# search syntax

a reference for the query syntax at [pub-search.waow.tech](https://pub-search.waow.tech).

## basics

terms are OR'd together — a query matches documents containing *any* of the words. the last word gets prefix matching for a type-ahead feel.

| you type | what runs | why |
|----------|-----------|-----|
| `cat dog` | `cat OR dog*` | matches docs with "cat" or "dog" (or "dogs", "dogma", etc.) |
| `crypto` | `crypto*` | prefix match: finds "crypto", "cryptocurrency", etc. |

## quoted phrases

wrap words in double quotes for exact phrase matching — FTS5 requires the words to appear adjacent and in order.

| you type | what runs |
|----------|-----------|
| `"machine learning"` | `"machine learning"` |
| `python "machine learning" tutorial` | `python OR "machine learning" OR tutorial*` |
| `"exact phrase" python` | `"exact phrase" OR python*` |

the last token only gets a prefix `*` if it's a bare word — phrases are never prefix-expanded.

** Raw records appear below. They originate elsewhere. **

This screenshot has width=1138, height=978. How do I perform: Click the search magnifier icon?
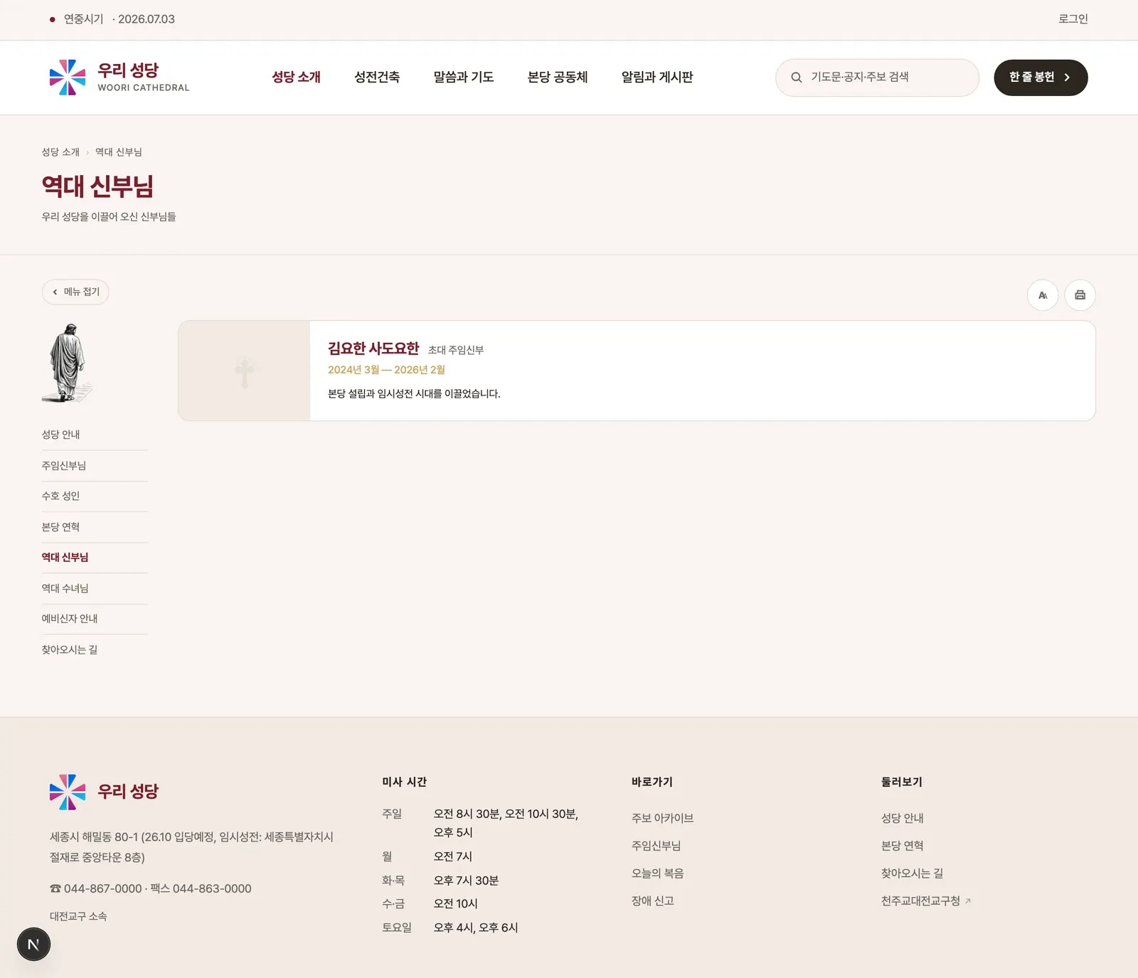click(797, 78)
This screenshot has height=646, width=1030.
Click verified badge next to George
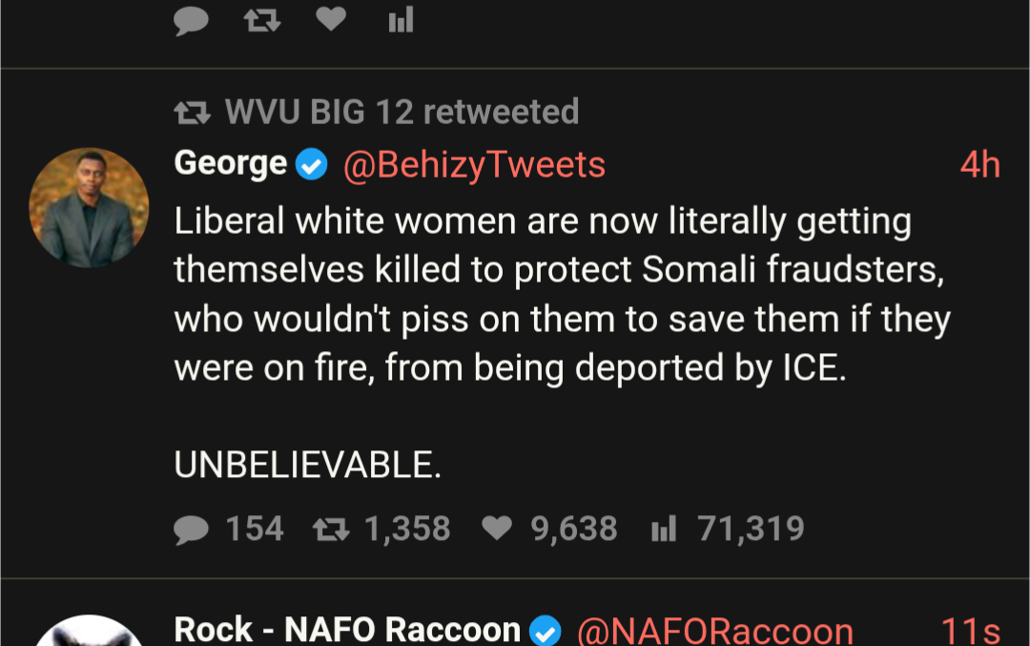click(x=311, y=166)
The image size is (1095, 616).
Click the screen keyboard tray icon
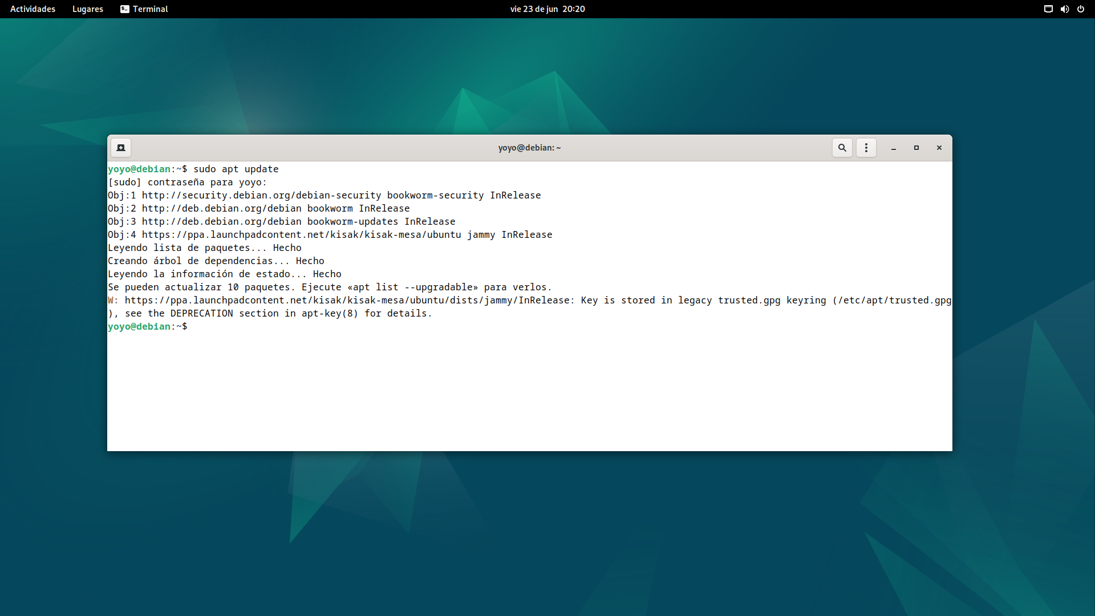pos(1048,9)
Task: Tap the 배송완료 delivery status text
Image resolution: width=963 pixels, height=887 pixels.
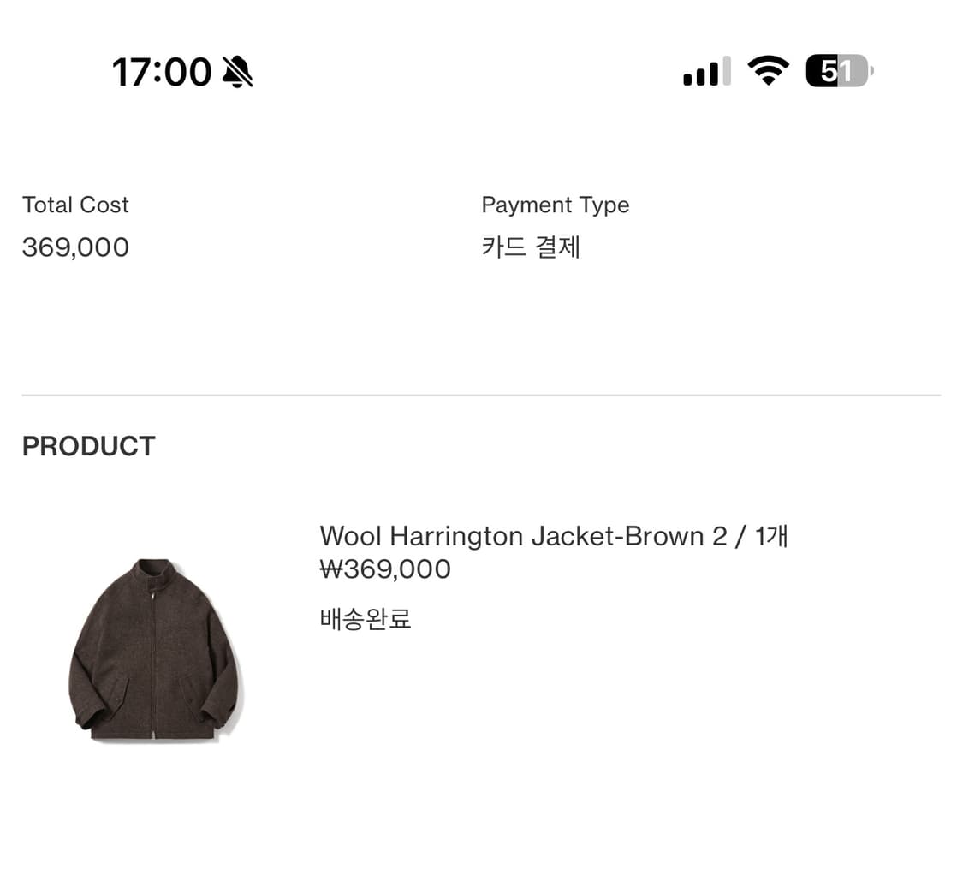Action: (x=366, y=618)
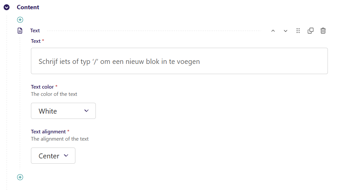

unclosed quotes are treated as phrases: `"hello world` → `"hello world"`.

## filters

beyond the query text, you can filter results by:

- **author**: type `@handle` in the search box (e.g., `@zat.dev up`). quote to search literally: `"@zat.dev"`.
- **platform**: leaflet, pckt, offprint, greengale, whitewind, other
- **tag**: click any tag in the results to filter by it
- **date**: today, this week, this month, this year

filters combine with the search query — e.g., searching `@zat.dev up` returns only zat.dev's posts matching "up".

## search modes

three modes are available via the toggle below the search box:

- **keyword** (default): SQLite FTS5 full-text search with BM25 ranking + recency boost. fastest (~9ms).
- **semantic**: vector similarity via Voyage AI embeddings + turbopuffer. finds conceptually similar content even without shared words (~345ms).
- **hybrid**: runs both keyword and semantic in parallel, merges via reciprocal rank fusion. best quality, slightly slower (~360ms).

## ranking

keyword results are ranked by `BM25 + recency`:
- BM25 scores term frequency and document length (standard IR ranking)
- recency adds a small boost for newer documents: `rank + (days_old / 30)`

## tokenization

the FTS5 unicode61 tokenizer treats any non-alphanumeric character as a separator. this means:
- `crypto-casino` → matches "crypto" and "casino" separately
- `don't` → matches "don" and "t"
- `foo.bar` → matches "foo" and "bar"